As always, coming up with a downpayment is a major sticking point for many in owning a home. Proposed federal legislation – if passed – could give some first-time buyers a downpayment boost.

The Downpayment Toward Equity Act of 2021 would offer at least $20,000.00 of downpayment grant assistance to qualifying buyers. Those qualifying buyers who also belong to groups “subjected to racial or ethnic prejudice” could receive an additional $5,000.00 (for a total of $25,000.00).

Fair Housing logo – house shape with “equal” sign, and “Equal Housing Opportunity” written below.

To qualify, a buyer must:

  • Not have owned a home in the previous three years.
  • Not make more than 120% of the median income in their area, or more than 180% if they live in a high-cost area.
  • Neither of their parents owned a home – EXCEPT where the parents lost their home in a foreclosure or short sale, or the buyer has ever been in foster care.

The grant funds could be used at closing towards downpayment on residential property (1-4 units, can include a condo or townhouse or manufactured home).

This could bring a lot of potential home buyers closer.
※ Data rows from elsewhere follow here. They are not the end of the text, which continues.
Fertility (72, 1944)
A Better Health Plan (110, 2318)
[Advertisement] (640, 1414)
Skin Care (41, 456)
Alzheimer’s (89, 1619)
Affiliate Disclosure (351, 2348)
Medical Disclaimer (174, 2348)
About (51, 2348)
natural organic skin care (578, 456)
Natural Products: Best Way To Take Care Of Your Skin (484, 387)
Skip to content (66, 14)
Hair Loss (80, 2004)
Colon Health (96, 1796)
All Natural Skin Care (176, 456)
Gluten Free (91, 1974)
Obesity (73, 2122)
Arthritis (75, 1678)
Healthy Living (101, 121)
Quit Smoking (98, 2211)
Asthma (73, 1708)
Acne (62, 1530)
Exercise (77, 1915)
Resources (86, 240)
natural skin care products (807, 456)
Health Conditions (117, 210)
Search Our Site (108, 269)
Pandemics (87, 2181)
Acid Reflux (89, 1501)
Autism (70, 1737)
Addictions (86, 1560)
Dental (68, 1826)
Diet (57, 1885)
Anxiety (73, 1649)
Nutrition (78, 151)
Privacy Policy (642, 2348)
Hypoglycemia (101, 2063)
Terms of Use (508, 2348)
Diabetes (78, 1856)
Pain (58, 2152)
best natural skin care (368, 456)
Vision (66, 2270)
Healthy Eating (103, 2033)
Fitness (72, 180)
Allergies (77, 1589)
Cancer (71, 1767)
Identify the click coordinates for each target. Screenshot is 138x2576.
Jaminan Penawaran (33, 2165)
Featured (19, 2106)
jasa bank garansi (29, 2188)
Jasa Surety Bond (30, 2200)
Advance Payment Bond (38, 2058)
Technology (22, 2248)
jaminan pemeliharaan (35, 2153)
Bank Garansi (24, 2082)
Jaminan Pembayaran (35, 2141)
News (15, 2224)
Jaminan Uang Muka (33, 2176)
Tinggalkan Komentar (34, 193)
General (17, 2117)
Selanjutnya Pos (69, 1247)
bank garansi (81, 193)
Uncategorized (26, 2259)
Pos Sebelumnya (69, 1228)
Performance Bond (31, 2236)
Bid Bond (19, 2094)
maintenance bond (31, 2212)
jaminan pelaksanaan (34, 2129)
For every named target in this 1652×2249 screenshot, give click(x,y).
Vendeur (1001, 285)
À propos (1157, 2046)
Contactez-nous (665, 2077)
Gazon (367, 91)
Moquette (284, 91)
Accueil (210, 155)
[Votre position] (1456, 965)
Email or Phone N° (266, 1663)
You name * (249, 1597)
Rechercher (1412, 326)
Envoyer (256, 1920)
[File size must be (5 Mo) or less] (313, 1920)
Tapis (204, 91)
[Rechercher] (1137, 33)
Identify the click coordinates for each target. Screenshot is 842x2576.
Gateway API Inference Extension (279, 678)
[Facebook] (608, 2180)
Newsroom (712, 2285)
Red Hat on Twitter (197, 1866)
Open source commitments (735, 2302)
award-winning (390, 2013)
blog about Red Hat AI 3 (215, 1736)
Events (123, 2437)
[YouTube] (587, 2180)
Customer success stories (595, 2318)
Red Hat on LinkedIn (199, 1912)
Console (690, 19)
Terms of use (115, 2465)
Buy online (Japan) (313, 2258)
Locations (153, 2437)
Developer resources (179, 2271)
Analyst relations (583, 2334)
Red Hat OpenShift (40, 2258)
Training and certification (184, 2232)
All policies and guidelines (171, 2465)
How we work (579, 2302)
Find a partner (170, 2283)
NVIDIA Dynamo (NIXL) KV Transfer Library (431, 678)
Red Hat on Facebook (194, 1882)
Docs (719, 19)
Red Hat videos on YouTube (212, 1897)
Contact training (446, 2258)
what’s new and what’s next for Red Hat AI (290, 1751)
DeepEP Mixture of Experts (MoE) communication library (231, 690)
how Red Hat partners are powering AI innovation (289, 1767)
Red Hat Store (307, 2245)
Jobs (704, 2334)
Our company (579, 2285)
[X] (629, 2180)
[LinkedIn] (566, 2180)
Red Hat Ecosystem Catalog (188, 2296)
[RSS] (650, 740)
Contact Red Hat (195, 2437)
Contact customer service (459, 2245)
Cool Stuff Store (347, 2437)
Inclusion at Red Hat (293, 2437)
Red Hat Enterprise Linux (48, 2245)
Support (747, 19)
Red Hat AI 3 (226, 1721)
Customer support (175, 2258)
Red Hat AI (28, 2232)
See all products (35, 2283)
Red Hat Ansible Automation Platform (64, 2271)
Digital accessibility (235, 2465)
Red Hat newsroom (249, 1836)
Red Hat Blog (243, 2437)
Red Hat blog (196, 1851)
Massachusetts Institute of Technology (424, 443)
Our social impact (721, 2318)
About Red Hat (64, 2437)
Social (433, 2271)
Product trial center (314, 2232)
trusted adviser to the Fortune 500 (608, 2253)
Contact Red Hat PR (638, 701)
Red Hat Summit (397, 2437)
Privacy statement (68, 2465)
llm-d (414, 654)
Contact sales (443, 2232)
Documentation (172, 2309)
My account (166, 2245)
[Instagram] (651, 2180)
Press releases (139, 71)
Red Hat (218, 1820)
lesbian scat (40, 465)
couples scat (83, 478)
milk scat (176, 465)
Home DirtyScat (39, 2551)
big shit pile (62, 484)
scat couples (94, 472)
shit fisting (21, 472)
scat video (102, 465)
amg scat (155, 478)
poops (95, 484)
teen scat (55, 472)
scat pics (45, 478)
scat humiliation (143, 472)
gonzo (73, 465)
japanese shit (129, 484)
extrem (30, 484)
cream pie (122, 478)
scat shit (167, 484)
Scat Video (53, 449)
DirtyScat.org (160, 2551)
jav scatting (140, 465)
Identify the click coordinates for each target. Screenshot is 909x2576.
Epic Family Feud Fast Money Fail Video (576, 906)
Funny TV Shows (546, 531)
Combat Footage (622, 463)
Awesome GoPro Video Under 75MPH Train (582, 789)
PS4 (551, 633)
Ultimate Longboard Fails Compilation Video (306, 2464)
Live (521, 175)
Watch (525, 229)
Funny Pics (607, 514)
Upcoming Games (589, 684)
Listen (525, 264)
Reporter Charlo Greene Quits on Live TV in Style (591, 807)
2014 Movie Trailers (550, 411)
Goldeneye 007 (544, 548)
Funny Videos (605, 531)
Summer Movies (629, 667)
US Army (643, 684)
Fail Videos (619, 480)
It still does not overcome housing supply shortage, which continues to drive up housing prices and create a fiercely competitive housing market. In pricy areas like the Bay Area, even $25,000.00 will still leave plenty of onus on buyers to come up with the rest. But it’s a start.

Also notable is the Biden administrations’s proposal of a (up to) $15,000.00 homebuyer tax credit – now a bill currently before Congress – known as the “First-Time Homebuyer Act”. If passed, this legislation would provide first-time homebuyers (defined as not having owned or purchased a home within the previous three years) with a tax credit of up to 10% of the purchase price, capped at $15,000.00. Eligible participants would make no more the 160% of the median income in their area, and purchase a home for no more than 110% of the area’s median purchase price, and use the home as a primary residence for at least four years. Again, given that just about anything in the Bay Area costs a lot more than the $150,000.00 it would take to reach the tax credit’s cap, the effect of offsetting some of the purchase price through a tax credit could be fairly minimal here. But, perhaps every little bit helps. In any event, this bill is something to watch in the coming weeks.

As always, dear readers, thank you for reading, following, and sharing. Best to you.